I’m not saying typing notes will work for everyone. I know some people memorize information better with handwritten notes. I recommend if you’re one of those people who memorize what you write, type your notes first, and then handwrite the most important information before an exam. 

College classes move a lot faster than they did in high school. After all, you have one semester to learn a year’s worth of knowledge. Play around with different note methods and see what works best. 

Along with this point, taking good notes is a skill to be learned. Notes are the only thing keeping your brain tethered to the concepts learned in class. Some professors will have slideshows with notes, others will simply lecture. Get comfortable with both formats. Learn to take notes based just on what someone is saying. Listen to a Ted Talk, and take notes from it.
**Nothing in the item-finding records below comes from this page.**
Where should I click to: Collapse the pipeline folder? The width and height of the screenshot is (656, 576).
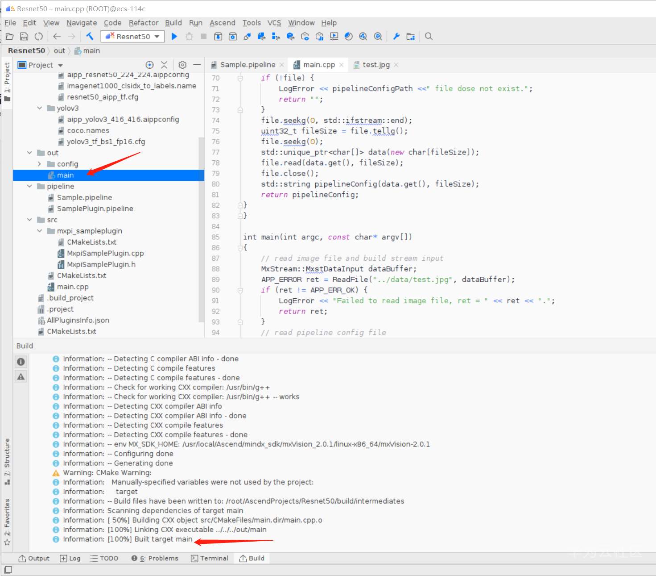tap(29, 186)
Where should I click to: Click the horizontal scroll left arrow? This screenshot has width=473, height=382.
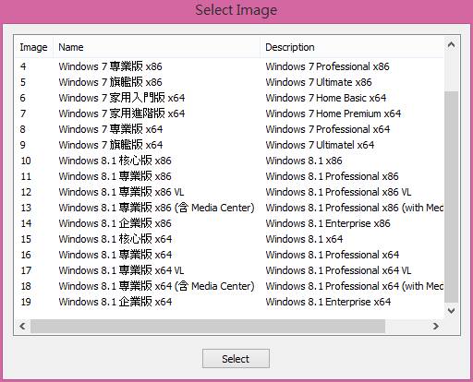click(22, 326)
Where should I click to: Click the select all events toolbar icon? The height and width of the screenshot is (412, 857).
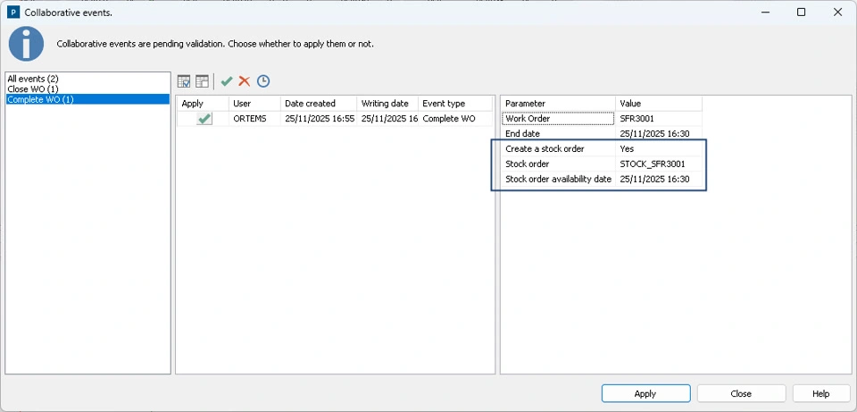coord(185,81)
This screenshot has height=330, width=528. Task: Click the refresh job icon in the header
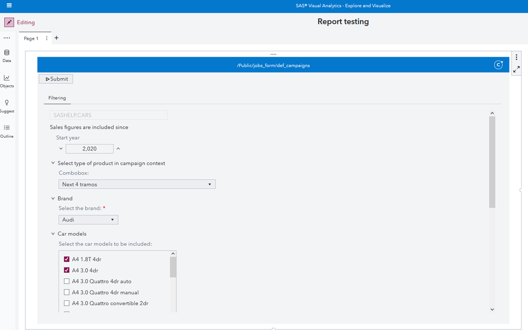pos(498,65)

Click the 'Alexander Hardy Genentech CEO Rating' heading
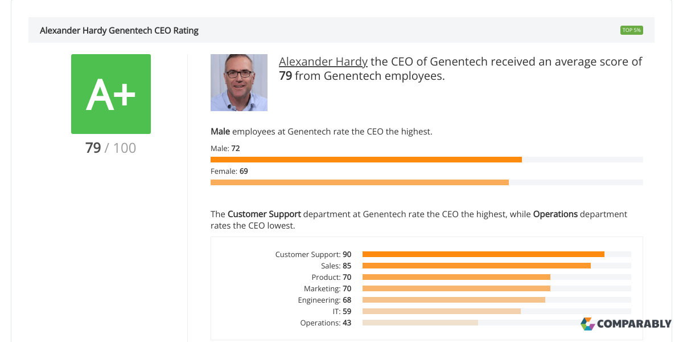(120, 31)
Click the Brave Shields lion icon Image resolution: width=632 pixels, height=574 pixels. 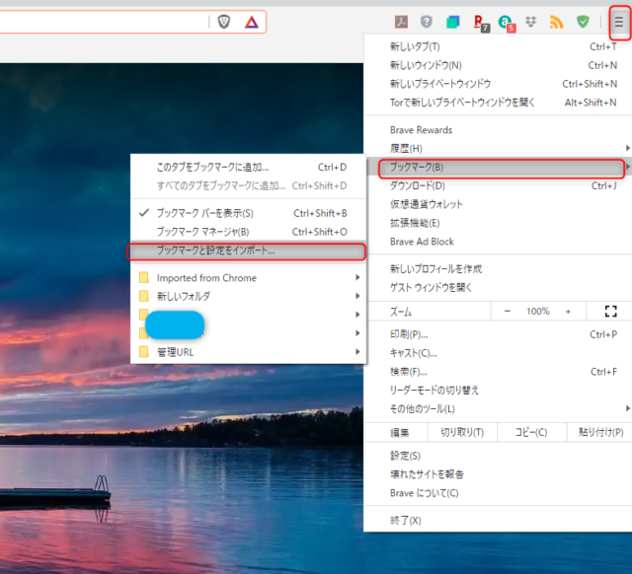[223, 22]
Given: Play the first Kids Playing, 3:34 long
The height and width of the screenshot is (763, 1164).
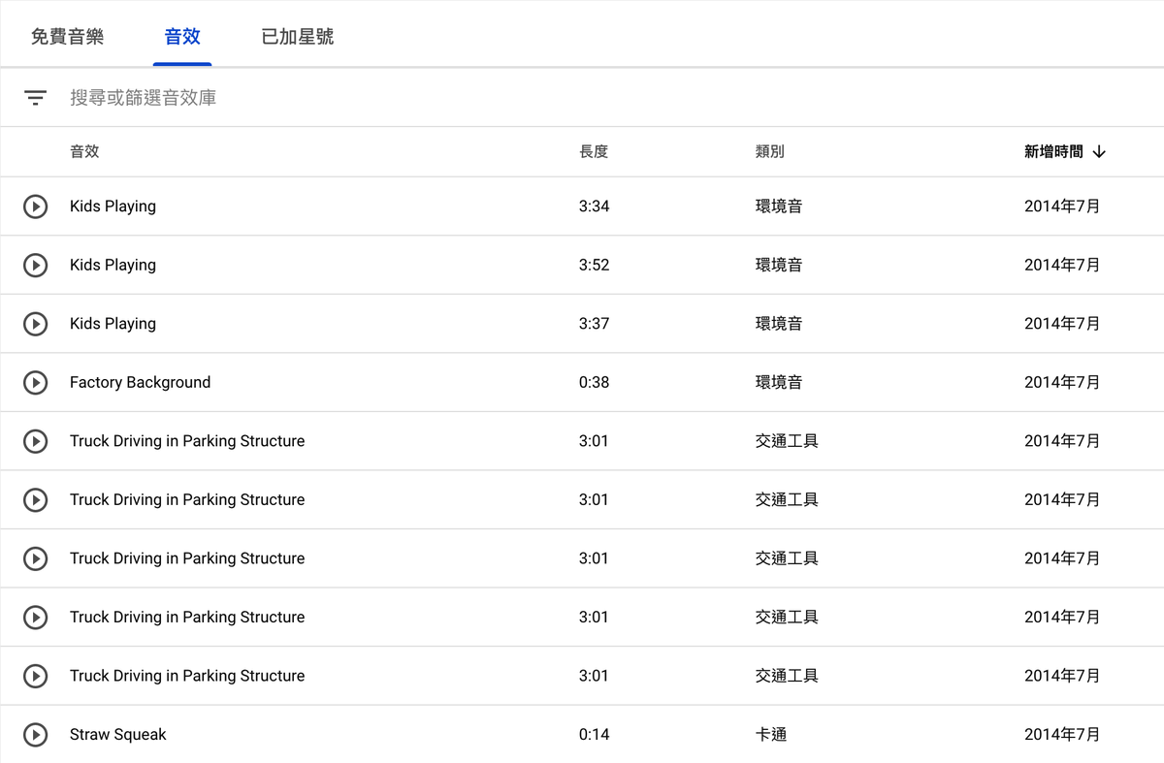Looking at the screenshot, I should [x=35, y=207].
You will do well in college if you can master the art of note-taking or if you have a photographic memory. 

Tip #4: Balance work and play

If you didn’t guess already, I’m an academic. I have always loved school. In high school, I focused a lot on getting good grades and making sure I got into a decent college. College is a bit different though. Grades aren’t quite as important to future employers. College is a time for you to learn about yourself and the diverse world around you. I’m not suggesting you give up on academics completely, just don’t spend every waking minute in your dorm room or the library. Go for a walk around campus, and spend time with people in your residence hall. Make connections while you are at college, most likely they are the people recommending you to future employers. After all, C’s get degrees. 
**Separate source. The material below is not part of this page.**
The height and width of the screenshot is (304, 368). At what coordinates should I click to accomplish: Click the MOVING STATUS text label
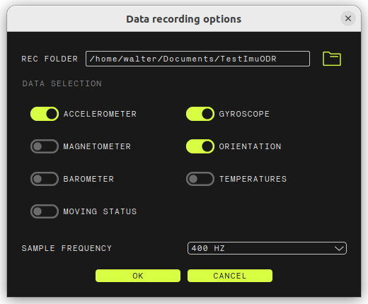pyautogui.click(x=100, y=211)
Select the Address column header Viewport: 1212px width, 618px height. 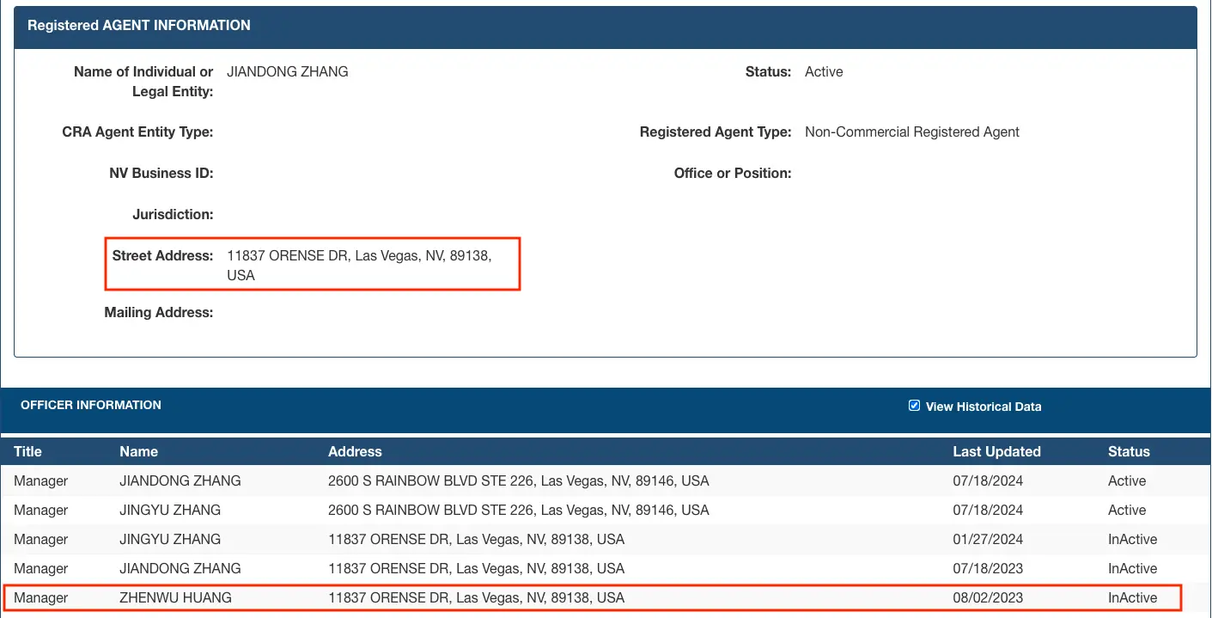pyautogui.click(x=355, y=451)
Tip #5: Sign-up for some fun classes 

If you go to a larger university, they most likely offer some “fun courses” (fencing, yoga, rowing, tap dance, etc.). Smaller universities might not have classes you can take like the ones I listed but you can still take “fun courses”. Fun courses are just classes you take because they sound intriguing to you. If you had an interest in Greek mythology or astronomy as a kid, take a course about that. Most likely, those classes will still check off a required credit, but make sure you check with an advisor first. 

My favorite classes from last year were the ones I took for “fun”. Yes, they are still college courses, but they tailor to interests outside of your major. I ended up adding on a second major because of one of those fun classes because I found it was something that interested me. 

Tip #6: Get involved

As I said before, future employers aren’t super concerned with your grades in college. You should still pass your classes (especially the ones in your major), but realize that getting involved with clubs and extracurriculars around campus is important too. If you are an advertising major, find an ad club to get involved with that builds experience. Political Science majors might want to get involved with student government. These clubs and extracurriculars will help build connections with people in your field. 

If your university doesn’t offer a club you’re interested in, start one! Starting a club looks great on a resume too. Even beyond building a resume, being in a club builds friendships. You get to meet with people who share similar interests every week, you’re sure to make some great lifelong friends. 

Tip #7: Plan ahead 

The final tip is to plan. People aren’t joking when they say college goes by quickly. It’s important to be three steps ahead of yourself. Think about classes you want to take, places you want to travel, and internships you are interested in. Planning for the future never starts too early. Learn from older students and get advice. They have made mistakes and have a wealth of knowledge. I’m sure if you ask, they would be willing to advise you on some great internships or study abroad opportunities. 

Invest in yourself! The best way to make yourself a valuable asset to employers is to know what you want. Be ambitious and aim for the stars. You hurt yourself more by holding yourself back. College is a time to experiment. Enjoy your four years of undergrad, you won’t forget it!